Modeling the response of a quartz crystal microbalance under nanoscale confinement and slip boundary conditions

Nanorheology and boundary slip play an important role in the micro/nanofluidics, and micro/nano-electromechanical systems, especially for research on DNA, proteins and polymers. Herein, a nanoscale confinement structure, called a nanocell, is established by assembling a parallel plate on the quartz crystal microbalance (QCM) chip to study the nanorheology of liquids and the boundary slip on the interface. The corresponding analytical models are established and verified experimentally with high consistency. We reveal that the responses of QCM with the nanocell assembled are dependent on the nanocell confinement thickness, the acoustic impedance of the nanocell lid (parallel plate), as well as the boundary slip on the interface.
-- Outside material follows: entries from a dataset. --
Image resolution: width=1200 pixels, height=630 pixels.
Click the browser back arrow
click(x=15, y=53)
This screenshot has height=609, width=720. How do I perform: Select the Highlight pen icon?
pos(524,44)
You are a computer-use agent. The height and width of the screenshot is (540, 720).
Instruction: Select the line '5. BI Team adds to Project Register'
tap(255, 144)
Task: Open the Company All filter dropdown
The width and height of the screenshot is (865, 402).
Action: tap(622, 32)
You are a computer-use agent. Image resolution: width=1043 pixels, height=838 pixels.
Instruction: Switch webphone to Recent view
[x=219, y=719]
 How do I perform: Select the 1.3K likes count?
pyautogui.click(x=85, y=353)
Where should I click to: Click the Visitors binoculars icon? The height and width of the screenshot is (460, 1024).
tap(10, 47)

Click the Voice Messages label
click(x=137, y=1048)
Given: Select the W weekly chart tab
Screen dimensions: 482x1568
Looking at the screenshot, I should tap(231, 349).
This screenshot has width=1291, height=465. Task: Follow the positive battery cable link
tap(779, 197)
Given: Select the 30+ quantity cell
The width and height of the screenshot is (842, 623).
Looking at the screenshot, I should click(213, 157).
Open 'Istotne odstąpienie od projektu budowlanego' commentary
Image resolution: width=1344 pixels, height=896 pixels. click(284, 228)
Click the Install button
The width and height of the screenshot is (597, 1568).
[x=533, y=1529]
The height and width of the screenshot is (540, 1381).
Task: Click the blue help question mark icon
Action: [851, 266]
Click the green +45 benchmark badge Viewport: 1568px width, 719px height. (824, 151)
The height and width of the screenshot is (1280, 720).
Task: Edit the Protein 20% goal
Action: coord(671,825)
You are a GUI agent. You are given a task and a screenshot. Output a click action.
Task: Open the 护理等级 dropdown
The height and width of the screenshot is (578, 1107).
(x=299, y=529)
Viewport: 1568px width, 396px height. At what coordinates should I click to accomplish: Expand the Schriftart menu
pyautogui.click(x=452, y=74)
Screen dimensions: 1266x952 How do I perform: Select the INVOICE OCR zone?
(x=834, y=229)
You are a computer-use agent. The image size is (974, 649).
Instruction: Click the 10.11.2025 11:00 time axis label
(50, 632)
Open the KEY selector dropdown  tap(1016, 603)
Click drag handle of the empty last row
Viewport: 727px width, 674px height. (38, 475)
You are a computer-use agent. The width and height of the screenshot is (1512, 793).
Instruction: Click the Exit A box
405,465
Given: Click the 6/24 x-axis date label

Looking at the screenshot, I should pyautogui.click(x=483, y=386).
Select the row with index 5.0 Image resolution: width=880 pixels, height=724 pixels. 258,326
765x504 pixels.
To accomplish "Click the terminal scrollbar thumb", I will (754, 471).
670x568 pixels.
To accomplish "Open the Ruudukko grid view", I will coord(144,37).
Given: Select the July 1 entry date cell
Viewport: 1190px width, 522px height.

A critical influence thickness of the assembled nanocell d = 2 δ is indicated, above which the assembly of a nanocell has no influence on the QCM response. And the interfacial boundary slip results in obvious decreases of relative frequency shift and relative half-bandwidth variation. We find that adopting a nanocell lid with the same acoustic impedance as the tested liquids will evidently simplify the experimental analysis. In the paper, the nanocell provides an effective method to investigate the nanorheology of confined liquids and the interfacial boundary slip, and the established models offer a theoretical basis for the analysis of the nanocell-assembled QCM response. Theoretical analysis models of QCM under nanoscale confinement and slip boundary conditions are established and verified experimentally.